Saved data entries:
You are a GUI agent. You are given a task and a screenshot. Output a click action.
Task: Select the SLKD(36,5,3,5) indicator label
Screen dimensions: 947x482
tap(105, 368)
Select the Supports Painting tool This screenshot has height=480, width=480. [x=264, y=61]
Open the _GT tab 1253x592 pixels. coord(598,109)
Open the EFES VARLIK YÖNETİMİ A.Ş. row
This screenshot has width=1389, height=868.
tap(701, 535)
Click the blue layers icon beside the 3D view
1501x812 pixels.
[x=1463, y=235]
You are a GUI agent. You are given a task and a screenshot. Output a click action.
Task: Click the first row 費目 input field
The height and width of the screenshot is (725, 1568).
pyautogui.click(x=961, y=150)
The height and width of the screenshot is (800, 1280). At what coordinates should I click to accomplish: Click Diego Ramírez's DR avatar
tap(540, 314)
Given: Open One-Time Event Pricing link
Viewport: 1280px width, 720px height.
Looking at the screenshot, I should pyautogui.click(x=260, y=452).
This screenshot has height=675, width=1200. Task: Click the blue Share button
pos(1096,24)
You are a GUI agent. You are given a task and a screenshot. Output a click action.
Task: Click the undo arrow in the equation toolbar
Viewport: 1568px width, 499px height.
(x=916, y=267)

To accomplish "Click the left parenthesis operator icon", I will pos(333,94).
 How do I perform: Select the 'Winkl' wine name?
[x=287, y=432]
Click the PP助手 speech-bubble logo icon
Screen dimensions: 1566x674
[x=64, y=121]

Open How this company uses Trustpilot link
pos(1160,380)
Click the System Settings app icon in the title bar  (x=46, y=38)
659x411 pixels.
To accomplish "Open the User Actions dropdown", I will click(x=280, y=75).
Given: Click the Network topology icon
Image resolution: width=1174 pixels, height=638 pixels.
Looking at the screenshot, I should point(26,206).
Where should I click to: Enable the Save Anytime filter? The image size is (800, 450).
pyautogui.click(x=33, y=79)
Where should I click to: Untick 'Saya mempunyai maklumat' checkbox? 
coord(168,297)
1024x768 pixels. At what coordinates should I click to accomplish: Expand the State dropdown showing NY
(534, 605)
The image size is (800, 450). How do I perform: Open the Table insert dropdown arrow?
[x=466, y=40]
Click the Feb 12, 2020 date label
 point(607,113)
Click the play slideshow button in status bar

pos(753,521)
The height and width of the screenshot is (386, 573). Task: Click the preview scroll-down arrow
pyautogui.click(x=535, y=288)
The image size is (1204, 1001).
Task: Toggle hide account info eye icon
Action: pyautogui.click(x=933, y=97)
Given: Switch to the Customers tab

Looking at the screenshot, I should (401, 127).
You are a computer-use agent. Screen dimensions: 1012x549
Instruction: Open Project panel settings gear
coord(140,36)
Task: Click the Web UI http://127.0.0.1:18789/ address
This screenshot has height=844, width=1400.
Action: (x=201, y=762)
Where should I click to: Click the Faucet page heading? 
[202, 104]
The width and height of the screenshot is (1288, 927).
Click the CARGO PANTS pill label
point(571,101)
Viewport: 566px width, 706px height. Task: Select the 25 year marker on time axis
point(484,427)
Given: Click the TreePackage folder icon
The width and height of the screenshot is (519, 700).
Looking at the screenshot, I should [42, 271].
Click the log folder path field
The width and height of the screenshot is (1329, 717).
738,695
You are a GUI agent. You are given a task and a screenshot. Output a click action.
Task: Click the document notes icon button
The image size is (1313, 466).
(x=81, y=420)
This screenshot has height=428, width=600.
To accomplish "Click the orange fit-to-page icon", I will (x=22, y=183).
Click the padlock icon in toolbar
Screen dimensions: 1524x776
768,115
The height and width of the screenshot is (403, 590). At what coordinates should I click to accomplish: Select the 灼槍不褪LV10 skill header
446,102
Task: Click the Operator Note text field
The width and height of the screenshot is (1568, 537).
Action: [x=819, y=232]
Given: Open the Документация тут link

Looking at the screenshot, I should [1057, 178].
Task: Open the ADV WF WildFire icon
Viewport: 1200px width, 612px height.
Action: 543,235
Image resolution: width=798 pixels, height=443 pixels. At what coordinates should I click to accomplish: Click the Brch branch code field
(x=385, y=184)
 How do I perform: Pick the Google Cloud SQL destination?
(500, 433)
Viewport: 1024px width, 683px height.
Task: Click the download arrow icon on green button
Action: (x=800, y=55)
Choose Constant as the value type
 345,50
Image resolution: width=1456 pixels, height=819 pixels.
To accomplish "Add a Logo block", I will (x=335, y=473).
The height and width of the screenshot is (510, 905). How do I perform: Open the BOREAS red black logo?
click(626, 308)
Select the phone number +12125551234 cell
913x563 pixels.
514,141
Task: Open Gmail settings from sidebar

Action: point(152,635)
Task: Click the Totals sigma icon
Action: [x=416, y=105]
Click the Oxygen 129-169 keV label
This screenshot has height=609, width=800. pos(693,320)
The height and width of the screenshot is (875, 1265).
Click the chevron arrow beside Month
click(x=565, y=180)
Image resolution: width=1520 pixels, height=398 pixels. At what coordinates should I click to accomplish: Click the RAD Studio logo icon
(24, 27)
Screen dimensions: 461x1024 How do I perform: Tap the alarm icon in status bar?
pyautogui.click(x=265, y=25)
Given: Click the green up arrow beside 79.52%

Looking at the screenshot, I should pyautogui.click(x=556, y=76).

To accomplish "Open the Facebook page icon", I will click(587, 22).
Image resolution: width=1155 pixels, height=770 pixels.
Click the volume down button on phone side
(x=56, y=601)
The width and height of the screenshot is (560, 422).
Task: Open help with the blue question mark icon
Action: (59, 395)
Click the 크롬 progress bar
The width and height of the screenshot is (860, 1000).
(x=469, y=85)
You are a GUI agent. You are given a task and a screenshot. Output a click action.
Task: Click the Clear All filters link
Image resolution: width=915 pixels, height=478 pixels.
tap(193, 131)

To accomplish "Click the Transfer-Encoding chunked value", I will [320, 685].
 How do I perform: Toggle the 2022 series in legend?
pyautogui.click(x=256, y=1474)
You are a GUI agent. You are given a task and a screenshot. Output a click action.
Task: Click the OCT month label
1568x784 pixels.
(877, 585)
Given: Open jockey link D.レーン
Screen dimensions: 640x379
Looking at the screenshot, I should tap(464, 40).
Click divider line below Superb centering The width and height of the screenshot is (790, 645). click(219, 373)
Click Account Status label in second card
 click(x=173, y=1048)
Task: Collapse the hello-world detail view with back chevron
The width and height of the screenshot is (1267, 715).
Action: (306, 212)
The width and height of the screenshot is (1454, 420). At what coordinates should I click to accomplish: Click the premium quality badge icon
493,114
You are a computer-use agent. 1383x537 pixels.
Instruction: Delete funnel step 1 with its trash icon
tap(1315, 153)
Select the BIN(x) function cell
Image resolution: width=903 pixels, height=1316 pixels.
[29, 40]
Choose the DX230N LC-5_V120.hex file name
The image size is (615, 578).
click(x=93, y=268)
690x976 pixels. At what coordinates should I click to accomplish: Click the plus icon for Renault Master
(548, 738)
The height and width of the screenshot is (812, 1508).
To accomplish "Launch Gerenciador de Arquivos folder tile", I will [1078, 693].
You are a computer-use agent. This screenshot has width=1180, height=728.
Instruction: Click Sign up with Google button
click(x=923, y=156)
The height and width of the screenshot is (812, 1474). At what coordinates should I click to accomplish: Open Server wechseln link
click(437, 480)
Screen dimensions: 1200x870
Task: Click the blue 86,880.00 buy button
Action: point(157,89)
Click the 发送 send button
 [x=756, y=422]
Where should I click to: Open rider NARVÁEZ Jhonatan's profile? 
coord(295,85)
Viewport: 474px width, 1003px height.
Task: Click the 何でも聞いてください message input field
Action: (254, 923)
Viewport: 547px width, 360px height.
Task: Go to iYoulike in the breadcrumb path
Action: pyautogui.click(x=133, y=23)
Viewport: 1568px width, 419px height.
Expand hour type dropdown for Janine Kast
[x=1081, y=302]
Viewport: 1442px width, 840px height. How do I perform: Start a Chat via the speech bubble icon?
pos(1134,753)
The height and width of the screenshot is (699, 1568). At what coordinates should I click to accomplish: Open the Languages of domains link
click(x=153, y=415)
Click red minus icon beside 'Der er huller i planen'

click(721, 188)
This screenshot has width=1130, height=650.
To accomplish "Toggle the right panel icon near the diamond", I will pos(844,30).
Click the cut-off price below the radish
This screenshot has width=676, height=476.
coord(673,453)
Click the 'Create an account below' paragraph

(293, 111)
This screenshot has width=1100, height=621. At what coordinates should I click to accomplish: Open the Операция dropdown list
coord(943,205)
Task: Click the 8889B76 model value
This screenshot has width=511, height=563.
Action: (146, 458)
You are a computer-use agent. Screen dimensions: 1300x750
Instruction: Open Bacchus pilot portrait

▸ **TASK DIRECTIONS**
Write out each line above that contains the word "computer".

▸ **SOLUTION**
You are a computer-use agent. Screen dimensions: 1012x549
You are a computer-use agent. 1383x537 pixels.
You are a computer-use agent. This screenshot has width=1180, height=728.
You are a computer-use agent. Screen dimensions: 1300x750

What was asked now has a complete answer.